Cineworld and Vue also experienced upward pressure on the price of its loans this week, following major movements for several weeks now.

Vue is experiencing a bump after its loans dropped at the beginning of September by 1.7-pts, in the wake of a consolidated EBITDA loss of £7.3m in the first half of the year. Vue has two TLBs, each paying E+475 bps, and second lien PIK notes paying E+1000 bps, maturing in 2024, 2026 and 2027, respectively. It also has a £65m Revolving Credit Facility, maturing in 2025. All its instruments are now indicated around the 93.679 mark.

Though still moving on up, Cineworld’s €607.7m TLB paying E+263 bps is now indicated at just 80.5. The company has experienced a dramatic year of Covid-19 closures, while Fitch placed the cinema chain on negative watch in May 2021, citing a $255m claim from unhappy shareholders following Cineworld’s acquisition of Regal Entertainment Group that Fitch reported could lead to a Q3 liquidity crisis. The agency also noted uncertainties around the company’s liquidity, with Cineworld burning around $60m of cash per month during cinema closures, plus a dim picture on future attendance.

However, the silver screen turned brighter as a $205m tax receipt reduced cash burn from $271m to $67m for the six months to June, with liquidity further buoyed by around $400m of debt raised and around $200m from the US CARES act.

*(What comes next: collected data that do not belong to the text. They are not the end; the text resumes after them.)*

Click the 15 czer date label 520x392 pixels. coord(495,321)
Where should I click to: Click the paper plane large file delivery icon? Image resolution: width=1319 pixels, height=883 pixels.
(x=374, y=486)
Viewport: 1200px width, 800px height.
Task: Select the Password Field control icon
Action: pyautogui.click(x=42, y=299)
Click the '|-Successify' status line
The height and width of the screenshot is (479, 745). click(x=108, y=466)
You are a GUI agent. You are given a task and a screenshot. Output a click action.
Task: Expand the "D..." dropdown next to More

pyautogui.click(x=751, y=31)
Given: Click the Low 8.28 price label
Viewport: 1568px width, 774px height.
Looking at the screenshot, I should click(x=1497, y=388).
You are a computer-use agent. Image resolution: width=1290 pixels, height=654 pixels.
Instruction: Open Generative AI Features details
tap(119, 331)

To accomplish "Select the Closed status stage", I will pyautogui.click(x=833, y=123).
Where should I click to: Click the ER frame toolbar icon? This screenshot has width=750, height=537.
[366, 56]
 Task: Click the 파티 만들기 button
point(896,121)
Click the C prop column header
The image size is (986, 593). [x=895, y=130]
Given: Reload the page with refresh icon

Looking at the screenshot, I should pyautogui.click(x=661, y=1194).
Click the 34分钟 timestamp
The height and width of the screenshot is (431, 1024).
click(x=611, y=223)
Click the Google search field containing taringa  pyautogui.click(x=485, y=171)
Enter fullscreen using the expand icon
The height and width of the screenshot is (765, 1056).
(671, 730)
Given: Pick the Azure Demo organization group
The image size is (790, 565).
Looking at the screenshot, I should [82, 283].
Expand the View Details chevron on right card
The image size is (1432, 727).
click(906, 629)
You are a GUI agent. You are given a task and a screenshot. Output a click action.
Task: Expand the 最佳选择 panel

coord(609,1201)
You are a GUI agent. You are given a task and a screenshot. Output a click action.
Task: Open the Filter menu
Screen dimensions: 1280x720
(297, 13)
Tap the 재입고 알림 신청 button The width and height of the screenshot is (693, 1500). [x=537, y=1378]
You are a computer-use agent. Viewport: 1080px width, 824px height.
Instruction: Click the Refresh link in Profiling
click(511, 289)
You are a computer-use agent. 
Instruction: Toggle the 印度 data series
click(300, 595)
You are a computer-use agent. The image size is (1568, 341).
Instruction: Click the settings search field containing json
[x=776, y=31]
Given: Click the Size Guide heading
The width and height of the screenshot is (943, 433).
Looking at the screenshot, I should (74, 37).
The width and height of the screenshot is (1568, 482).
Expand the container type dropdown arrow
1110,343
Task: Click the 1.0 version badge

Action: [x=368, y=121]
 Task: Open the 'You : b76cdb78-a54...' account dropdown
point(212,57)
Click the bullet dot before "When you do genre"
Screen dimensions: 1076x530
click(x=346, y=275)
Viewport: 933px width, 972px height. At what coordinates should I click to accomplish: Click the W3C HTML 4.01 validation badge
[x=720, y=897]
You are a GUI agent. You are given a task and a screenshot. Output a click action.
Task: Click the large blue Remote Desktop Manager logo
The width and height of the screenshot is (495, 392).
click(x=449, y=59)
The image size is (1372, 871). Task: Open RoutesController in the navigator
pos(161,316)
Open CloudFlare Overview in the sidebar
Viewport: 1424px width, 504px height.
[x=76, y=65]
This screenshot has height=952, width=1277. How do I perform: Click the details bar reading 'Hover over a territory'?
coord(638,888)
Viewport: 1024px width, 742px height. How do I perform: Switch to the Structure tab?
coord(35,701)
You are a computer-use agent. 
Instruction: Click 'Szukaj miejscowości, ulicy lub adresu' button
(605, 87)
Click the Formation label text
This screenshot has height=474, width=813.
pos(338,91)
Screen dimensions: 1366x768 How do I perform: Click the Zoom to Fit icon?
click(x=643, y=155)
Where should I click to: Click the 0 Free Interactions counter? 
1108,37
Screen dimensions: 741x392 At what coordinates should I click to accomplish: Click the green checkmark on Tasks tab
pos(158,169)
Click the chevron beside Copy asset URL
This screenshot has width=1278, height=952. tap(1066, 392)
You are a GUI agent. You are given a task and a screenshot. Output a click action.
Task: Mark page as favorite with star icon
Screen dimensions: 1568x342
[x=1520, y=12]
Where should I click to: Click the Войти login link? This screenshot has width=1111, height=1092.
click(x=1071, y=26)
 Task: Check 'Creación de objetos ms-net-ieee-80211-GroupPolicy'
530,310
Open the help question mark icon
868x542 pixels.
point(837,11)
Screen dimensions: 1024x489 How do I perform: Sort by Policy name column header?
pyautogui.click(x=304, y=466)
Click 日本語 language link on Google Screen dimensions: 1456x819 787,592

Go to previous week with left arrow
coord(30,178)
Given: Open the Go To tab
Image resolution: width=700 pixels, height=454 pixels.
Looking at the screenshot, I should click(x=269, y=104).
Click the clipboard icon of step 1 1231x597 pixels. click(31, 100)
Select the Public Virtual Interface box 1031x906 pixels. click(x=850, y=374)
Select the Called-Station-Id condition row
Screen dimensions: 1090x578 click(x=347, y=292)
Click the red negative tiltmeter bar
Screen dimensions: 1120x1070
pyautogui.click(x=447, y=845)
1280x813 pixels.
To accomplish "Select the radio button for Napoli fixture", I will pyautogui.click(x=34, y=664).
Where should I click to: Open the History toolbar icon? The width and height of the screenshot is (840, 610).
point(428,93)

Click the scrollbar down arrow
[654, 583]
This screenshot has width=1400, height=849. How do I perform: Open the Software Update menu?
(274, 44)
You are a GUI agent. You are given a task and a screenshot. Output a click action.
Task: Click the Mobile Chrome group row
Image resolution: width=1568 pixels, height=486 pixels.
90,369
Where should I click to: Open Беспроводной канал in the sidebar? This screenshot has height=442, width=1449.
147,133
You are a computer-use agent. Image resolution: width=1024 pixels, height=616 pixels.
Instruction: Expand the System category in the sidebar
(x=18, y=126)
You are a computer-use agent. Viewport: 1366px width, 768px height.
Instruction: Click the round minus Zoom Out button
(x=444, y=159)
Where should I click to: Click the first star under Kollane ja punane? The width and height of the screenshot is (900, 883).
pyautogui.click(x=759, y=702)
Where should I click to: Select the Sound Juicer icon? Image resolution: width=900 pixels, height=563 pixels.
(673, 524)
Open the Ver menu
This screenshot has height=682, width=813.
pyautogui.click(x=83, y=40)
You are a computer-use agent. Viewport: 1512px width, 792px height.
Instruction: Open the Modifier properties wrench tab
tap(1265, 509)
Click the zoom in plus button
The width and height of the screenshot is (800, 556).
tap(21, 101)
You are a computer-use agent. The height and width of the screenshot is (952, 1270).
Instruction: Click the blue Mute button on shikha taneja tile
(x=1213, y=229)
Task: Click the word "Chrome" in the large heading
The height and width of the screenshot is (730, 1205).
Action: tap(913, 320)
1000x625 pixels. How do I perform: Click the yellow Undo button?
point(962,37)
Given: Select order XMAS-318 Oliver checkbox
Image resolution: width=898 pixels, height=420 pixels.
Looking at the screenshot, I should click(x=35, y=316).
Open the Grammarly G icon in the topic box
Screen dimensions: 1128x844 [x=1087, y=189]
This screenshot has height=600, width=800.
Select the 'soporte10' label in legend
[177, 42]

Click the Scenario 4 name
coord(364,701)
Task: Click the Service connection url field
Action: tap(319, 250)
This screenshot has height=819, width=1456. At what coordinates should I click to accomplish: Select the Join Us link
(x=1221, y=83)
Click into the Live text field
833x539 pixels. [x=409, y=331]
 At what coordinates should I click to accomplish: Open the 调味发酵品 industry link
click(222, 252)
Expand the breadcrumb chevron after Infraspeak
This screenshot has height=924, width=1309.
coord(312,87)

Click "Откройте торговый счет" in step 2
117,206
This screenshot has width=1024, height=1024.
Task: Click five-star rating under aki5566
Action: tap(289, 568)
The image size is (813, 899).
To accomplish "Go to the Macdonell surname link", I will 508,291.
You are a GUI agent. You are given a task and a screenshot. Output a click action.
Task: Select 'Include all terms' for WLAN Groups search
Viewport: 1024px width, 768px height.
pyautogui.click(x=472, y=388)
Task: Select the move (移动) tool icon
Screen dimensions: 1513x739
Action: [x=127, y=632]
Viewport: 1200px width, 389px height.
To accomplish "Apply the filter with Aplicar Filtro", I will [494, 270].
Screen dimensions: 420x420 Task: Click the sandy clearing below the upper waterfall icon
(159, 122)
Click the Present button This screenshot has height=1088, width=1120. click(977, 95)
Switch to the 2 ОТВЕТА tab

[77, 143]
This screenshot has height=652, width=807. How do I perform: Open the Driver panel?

Positive working capital dynamics as a result of an April/May reopening of the estate also helped stop the rot.

On the losing side of the secondary market, Dutch lingerie producer Hunkemoller saw its €280m loan paying E+450 bps drop by 2.75-points to be indicated at 93.75. It appears lenders have not become excited over the announcement that Carlyle is once again looking at options to sell the business, in a deal that could value the company at more than €1bn, according to a report by Reuters.

In addition to the biggest movers in the market, September has seen several large BWICs. Last week, the market was treated to a CLO liquidation, according to a source speaking to 9fin, and on Tuesday, €140m of clips were also circulated.

On offer was a €6m chunk of Refresco, €5.5m worth of Sebia and €4m worth of Ceva Sante Animal, Memora and Upfield (Flora Foods) each.

In addition, a market source has told 9fin that a significant BWIC of €370m could potentially be going out to market today.